● Given problem:
Rewrite the items below with every "Screen dimensions" swapped for "Screen size", leaving everything else unchanged.

● Word and item position data:
* Begin *

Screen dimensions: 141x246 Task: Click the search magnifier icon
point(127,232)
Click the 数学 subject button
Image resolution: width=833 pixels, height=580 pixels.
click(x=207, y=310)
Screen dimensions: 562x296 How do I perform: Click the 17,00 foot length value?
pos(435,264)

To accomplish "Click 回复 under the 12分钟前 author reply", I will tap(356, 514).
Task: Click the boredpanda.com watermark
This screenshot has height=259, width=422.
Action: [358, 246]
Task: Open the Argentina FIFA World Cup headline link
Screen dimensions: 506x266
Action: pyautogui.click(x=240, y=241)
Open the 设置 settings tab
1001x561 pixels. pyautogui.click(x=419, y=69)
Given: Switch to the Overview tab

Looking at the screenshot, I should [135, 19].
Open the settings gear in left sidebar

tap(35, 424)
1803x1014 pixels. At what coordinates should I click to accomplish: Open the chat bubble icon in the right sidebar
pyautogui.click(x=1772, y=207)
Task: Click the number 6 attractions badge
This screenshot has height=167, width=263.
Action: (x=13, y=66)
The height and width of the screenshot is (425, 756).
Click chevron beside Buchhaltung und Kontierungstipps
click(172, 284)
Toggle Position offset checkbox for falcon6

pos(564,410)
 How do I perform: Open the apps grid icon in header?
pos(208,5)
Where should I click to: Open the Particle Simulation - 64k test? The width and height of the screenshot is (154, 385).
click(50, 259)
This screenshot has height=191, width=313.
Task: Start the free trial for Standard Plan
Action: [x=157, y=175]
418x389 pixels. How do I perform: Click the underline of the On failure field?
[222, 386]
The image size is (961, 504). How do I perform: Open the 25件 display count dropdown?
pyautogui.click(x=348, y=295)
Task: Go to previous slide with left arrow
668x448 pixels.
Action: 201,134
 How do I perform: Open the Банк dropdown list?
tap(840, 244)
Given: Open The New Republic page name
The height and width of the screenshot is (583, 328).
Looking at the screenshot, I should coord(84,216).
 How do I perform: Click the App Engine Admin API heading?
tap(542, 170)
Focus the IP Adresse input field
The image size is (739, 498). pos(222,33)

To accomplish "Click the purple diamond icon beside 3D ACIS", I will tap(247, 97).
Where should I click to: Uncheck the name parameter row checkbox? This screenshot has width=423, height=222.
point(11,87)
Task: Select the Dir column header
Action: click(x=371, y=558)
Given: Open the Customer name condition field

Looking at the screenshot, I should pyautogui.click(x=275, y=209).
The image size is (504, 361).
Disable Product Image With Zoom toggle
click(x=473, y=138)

* End *

● Final result:
Screen size: 141x246 Task: Click the search magnifier icon
point(127,232)
Click the 数学 subject button
Image resolution: width=833 pixels, height=580 pixels.
click(x=207, y=310)
Screen size: 562x296 How do I perform: Click the 17,00 foot length value?
pos(435,264)

To accomplish "Click 回复 under the 12分钟前 author reply", I will tap(356, 514).
Task: Click the boredpanda.com watermark
This screenshot has height=259, width=422.
Action: [358, 246]
Task: Open the Argentina FIFA World Cup headline link
Screen size: 506x266
Action: pyautogui.click(x=240, y=241)
Open the 设置 settings tab
1001x561 pixels. pyautogui.click(x=419, y=69)
Given: Switch to the Overview tab

Looking at the screenshot, I should [135, 19].
Open the settings gear in left sidebar

tap(35, 424)
1803x1014 pixels. At what coordinates should I click to accomplish: Open the chat bubble icon in the right sidebar
pyautogui.click(x=1772, y=207)
Task: Click the number 6 attractions badge
This screenshot has height=167, width=263.
Action: (x=13, y=66)
The height and width of the screenshot is (425, 756).
Click chevron beside Buchhaltung und Kontierungstipps
click(172, 284)
Toggle Position offset checkbox for falcon6

pos(564,410)
 How do I perform: Open the apps grid icon in header?
pos(208,5)
Where should I click to: Open the Particle Simulation - 64k test? The width and height of the screenshot is (154, 385).
click(50, 259)
This screenshot has height=191, width=313.
Task: Start the free trial for Standard Plan
Action: [x=157, y=175]
418x389 pixels. How do I perform: Click the underline of the On failure field?
[222, 386]
The image size is (961, 504). How do I perform: Open the 25件 display count dropdown?
pyautogui.click(x=348, y=295)
Task: Go to previous slide with left arrow
668x448 pixels.
Action: 201,134
 How do I perform: Open the Банк dropdown list?
tap(840, 244)
Given: Open The New Republic page name
The height and width of the screenshot is (583, 328).
Looking at the screenshot, I should coord(84,216).
 How do I perform: Click the App Engine Admin API heading?
tap(542, 170)
Focus the IP Adresse input field
The image size is (739, 498). pos(222,33)

To accomplish "Click the purple diamond icon beside 3D ACIS", I will tap(247, 97).
Where should I click to: Uncheck the name parameter row checkbox? This screenshot has width=423, height=222.
point(11,87)
Task: Select the Dir column header
Action: click(x=371, y=558)
Given: Open the Customer name condition field

Looking at the screenshot, I should pyautogui.click(x=275, y=209).
The image size is (504, 361).
Disable Product Image With Zoom toggle
click(x=473, y=138)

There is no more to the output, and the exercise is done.